예를 들어 공공기관에 공급하기 위한 CC인증과 보안인증은 인증을 받는데 상당한 시간과 비용이 들기 때문에 새로운 보안위협에 대응할 수 있는 신기술을 적시에 기관에 제공하지 못한다. 망분리 의무화로 인해 클라우드 등 외부 연결성 강화를 통한 디지털 전환이 원활하지 않으며, 보안에 취약한 오래전 기술을 사용해야 해 오히려 보안이 약해진다는 지적도 있다.
그래서 국가정보원은 CC인증 의무 요건을 완화해 CC인증 없이 보안기능 확인서, 성능평가만으로 보안 제품을 공공기관 공급이 가능하도록 했다. 또 보안기능 확인서 간소화 절차를 마련해 확인서 발급 기간을 39일로 단축시켰다.
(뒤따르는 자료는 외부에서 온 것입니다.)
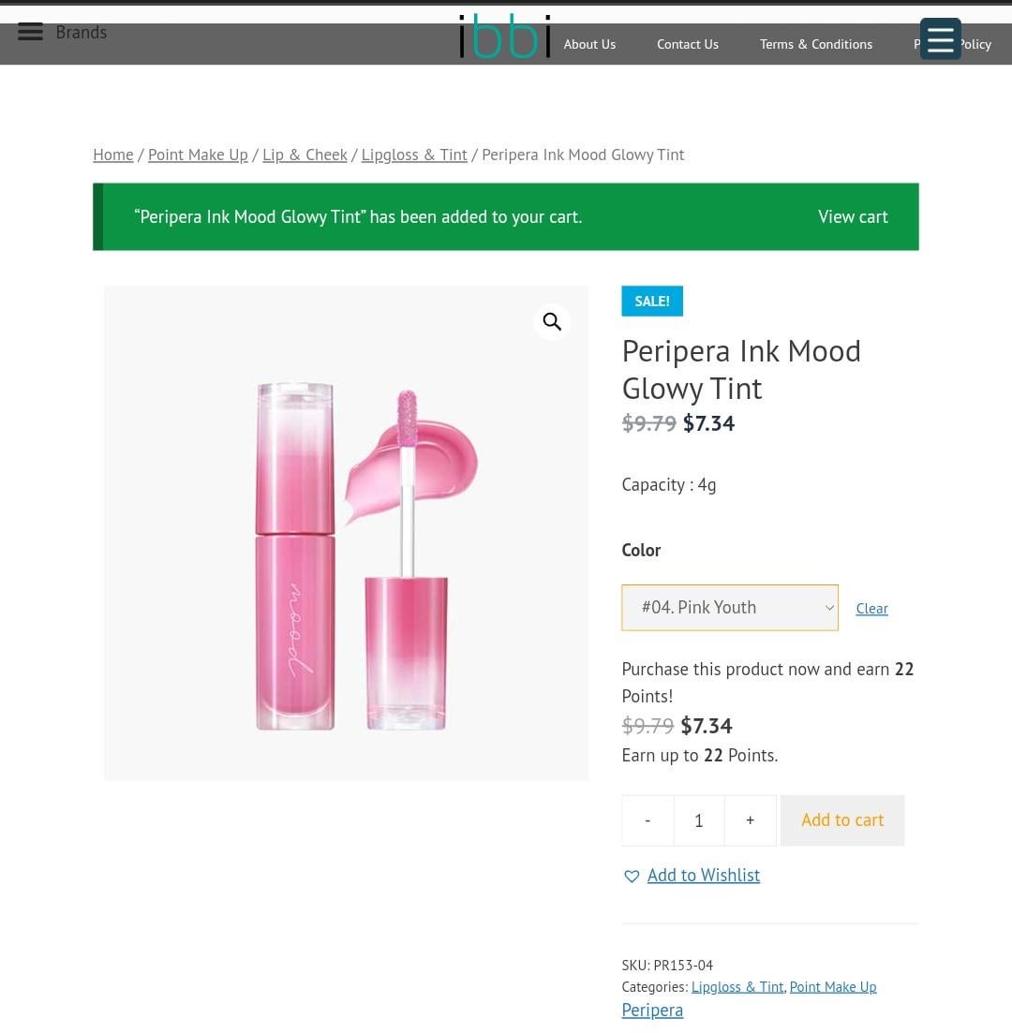
Task: Open the Peripera brand link
Action: tap(652, 1010)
기업의 정보보호 투자 노력을 국민들이 평가하고 그 기업의 신뢰성을 평가할 수 있도록 정보보호 공시 의무제를 시행한다. 의무 대상은 ▲회선설비 보유 기간통신사업자 ▲집적정보통신시설 사업자 ▲상급종합병원 ▲클라우드컴퓨팅 서비스제공자 ▲정보보호 최고책임자 지정·신고 상장법인 중 매출액 3000억원 이상 ▲정보통신서비스 일일평균 이용자 수 100만명 이상(전년도말 직전 3개월간)이다.
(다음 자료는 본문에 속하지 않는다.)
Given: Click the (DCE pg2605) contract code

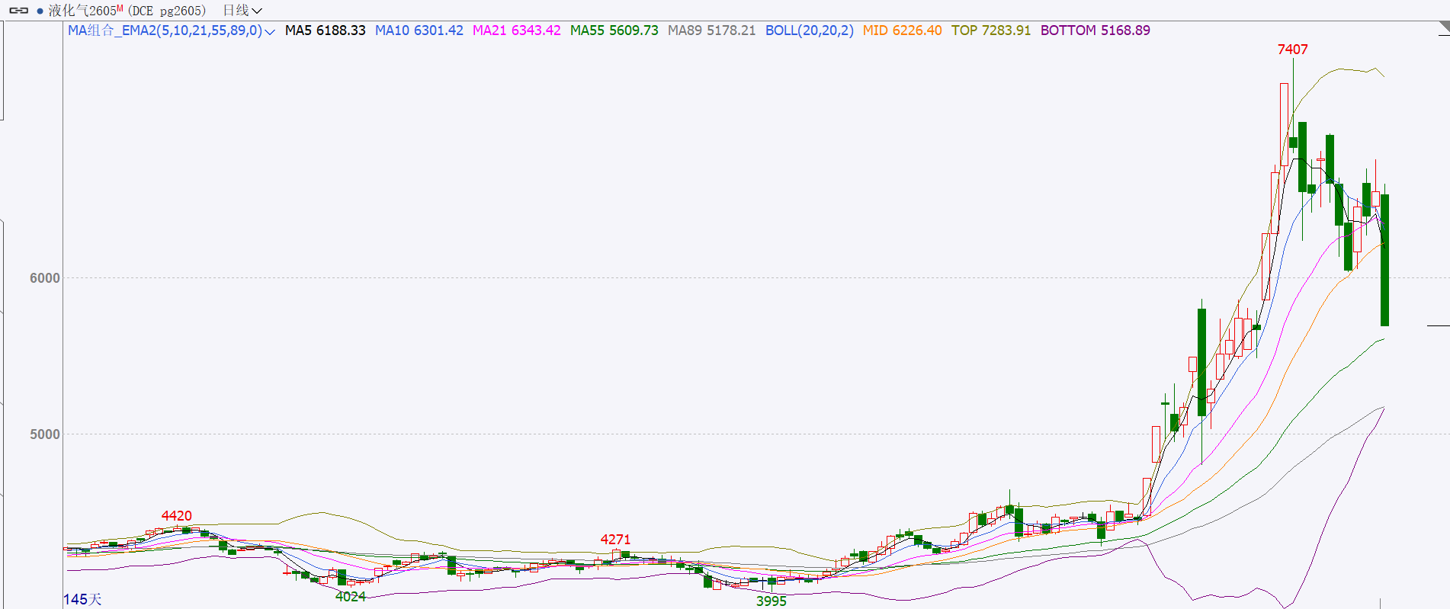Looking at the screenshot, I should coord(167,11).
과학기술정보통신부는 정보보호 공시 의무화를 통해 정보보호 투자 수준을 공개함으로써 투자 규모를 촉진하는 선순환 구조가 나타날 것이라고 설명했다.
글로벌 규제 지원·위협 정보 공유 촉진
다른 나라의 보안 규제 강화로 인해 해외진출 기업이 어려움을 겪는 것을 돕기 위한 정책도 마련되고 있다. EU 적정성 결정이 통과되면서 EU 시민의 개인정보를 국내에 이전할 수 있게 돼 유럽 진출 국내기업의 GDPR 준수를 위한 부담이 크게 줄게 됐다. 이번 적정성 결정은 민간 데이터 뿐 아니라 공공데이터 이전도 적용돼 공공분야 협력도 가능해 질 것으로 기대된다.
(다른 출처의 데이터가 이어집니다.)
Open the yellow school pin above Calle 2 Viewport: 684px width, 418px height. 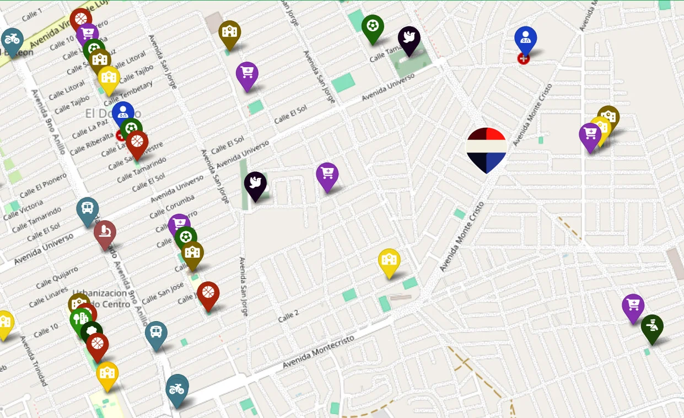tap(389, 263)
사이버 위협 정보 공유 모델인 C-TAS가 개방형으로 전환, 기존에 보안 기업과 기관 등 회원사를 중심으로 운영되던 것에서 일반 기업까지 참여할 수 있게 된다. 여기에 참여하고자 하는 일반회원은 가입을 위한 별도의 자격 조건이 없으며, 히원 가입만으로 실시간 긴급 상황과 최신 동향, 정보보호 최고 책임자(CISO)와 보안실무자의 특성을 반영한 맞춤형 정보를 제공받을 수 이다.
위협정보 공유 생태계를 고도화하기 위한 공유회원도 별도로 가입 가능하다. 기업·기관이 자체적으로 운영하고 있는 탐지 시스템으로 확보한 위협 정보를 C-TAS에 공유하며, 공유된 정보는 신뢰성 있는 부가 정보와 심층 연관분석 정보를 제공해 공동 대응할 수 있게 한다.